Let $BH$ and $CH$ meet circle of $ABC$ at $S,K$. Claim $: BDSE$ and $CDKE$ are cyclic. Proof $:$ Note that $BH.HS = AH.2HD = 2AH.HD = EH.HD \implies BDSE$ is cyclic. we prove the other one with same approach. Claim $: X,A,S$ and $Y,A,K$ are collinear. Proof $:$ Note that $\angle XSB = \angle XDB = \angle ACB = \angle ASB \implies X,A,S$ are collinear. we prove the other one with same approach. Note that $\angle YAS = \angle YXA + \angle XYA$ and we need to prove $\angle YAS = \angle YXA + \angle AKS$ so we need to prove $\angle AKS = \angle XYA$. Claim $: XYSK$ is cyclic. Proof $:$ Note that $KA.AY = EA.AD = SA.AK$. Now Note that we need to prove $AK = AS$ which is true since $AK = AH = AS$.

Let $D'$ be the reflection of point $D$ respect to $A$. So $ED'=HD$ and since $XEDB$ is cyclic , $\angle XBD=\angle XED'$. By $\angle XEB=\angle XDB=\angle C$ one can see that : $\frac{XE}{XB}=\frac{HD}{BD}=\frac{ED'}{BD}$ So the triangles $XED'$ and $XBD$ are similar and $\angle D'XD=\angle EXB=90$. So $AD'=AD=AX$ and similarly $AY=AD$ , So $A$ is the circumcenter of triangle $DXY$ And easily by angle chasing one can see that $\angle XAB=\angle ACB+\angle AYX$ , which implies circumcircle of tringles $ABC$ and $AXY$ are tangent at $A$ , as desired.

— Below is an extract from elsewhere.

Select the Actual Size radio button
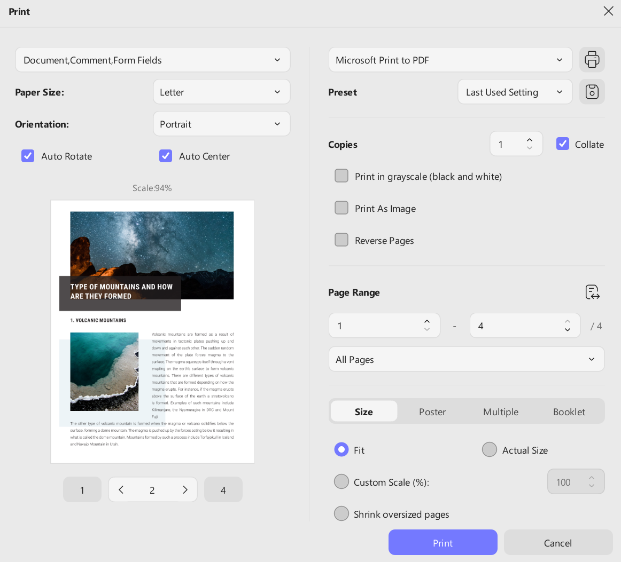tap(490, 450)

Let the reflections of $H$ over $BC, CA, AB$ be $H_A, H_B, H_C$ respectively. The Orthocenter Reflection Lemma implies that all $3$ points lie on $(ABC).$ Now, observe $$HD \cdot HE = \frac{HH_A}{2} \cdot (2 \cdot HA) = HA \cdot HH_A$$$$= | Pow_{(ABC)}(H) | = HB \cdot HH_B$$so $H_B$ lies on $(BDEX)$. Because $AC \parallel DX$, we know $A \in H_BX$ follows from Reim's. An analogous process yields $A \in H_CY$. Because $A$ lies on $DE$, which is the Radical Axis of $(BDE)$ and $(CDE)$, we have $$AH_B \cdot AX = | Pow_{(BDE)}(A) | = | Pow_{(CDE)}(A) | = AH_C \cdot AY.$$But properties of reflections give $AH_B = AH = AH_C$, so $AX = AY$ also holds. Now, the desired result follows readily. $\blacksquare$

Solved with Shreyasharma who had the smart idea of invoking homothety. Pretty easy for an Iran Geo. Let $H_B$ and $H_C$ be the reflections of the orthocenter across the sides $AC$ and $AB$ respectively. It is well known that $H_B$ and $H_C$ lie on $(ABC)$. Let $\omega_B$ and $\omega_C$ be the circles $(EDB)$ and $(EDC)$ respectively. We start off by making the following key observations. Claim : Points $H_B$ and $H_C$ lie on $\omega_B$ and $\omega_C$ respectively. Proof : We simply note that \[AH_B=AH=AE\]which implies that $A$ is the center of the circle $(EH_BH)$. Thus, it follows that \[\measuredangle BH_BE = \measuredangle HH_BE = 90^\circ = \measuredangle ADE\]which proves that $H_B$ lies on $\omega_B$ as claimed. Similarly, it follows that $H_C$ lies on $\omega_C$ as well. Claim : Points $X$, $A$ and $H_B$ are collinear. Similarly, points $Y$, $A$ and $H_C$ are also collinear. Proof : Let $X_1 = \overline{H_BA} \cap \omega_B$. Then, since we have already showed that $AE=AH_B$, by similarly it follows that $AX_1=AD$ as well. Thus, \[2\measuredangle AX_1D = \measuredangle H_AAD = 2\measuredangle ACB\]Thus, $\measuredangle AX_1D = 90 + \measuredangle ACB = \measuredangle CAD$. But this implies that $X_1D \parallel AC$. Thus, $X_1=X$ which proves the claim. Similarly, we have $Y-A-H_C$ as well. Now, note that since $AX=AY$ and $AH_B=AH_C$, using the previous collinearity it follows that triangles $\triangle AXY$ and $\triangle AH_BH_C$ are homothetic. Thus, it is clear that $(AXY)$ and $(AH_BH_C)$ are tangent, from which it follows that the circumcircle of triangle $AXY$ is tangent to that of $ABC$. Remark : We also noticed that once you reflect the points $X$ and $Y$ across $A$ you came across all sorts of claim. For example, $X'$ and $Y'$ lies on $\omega_B$ and $\omega_C$ and are collinear with $AX$ and $AY$. Further, it was also interesting to note that if $P$ and $Q$ were the feet of the altitudes from $B$ and $C$, then $X'-P-Q-Y'$.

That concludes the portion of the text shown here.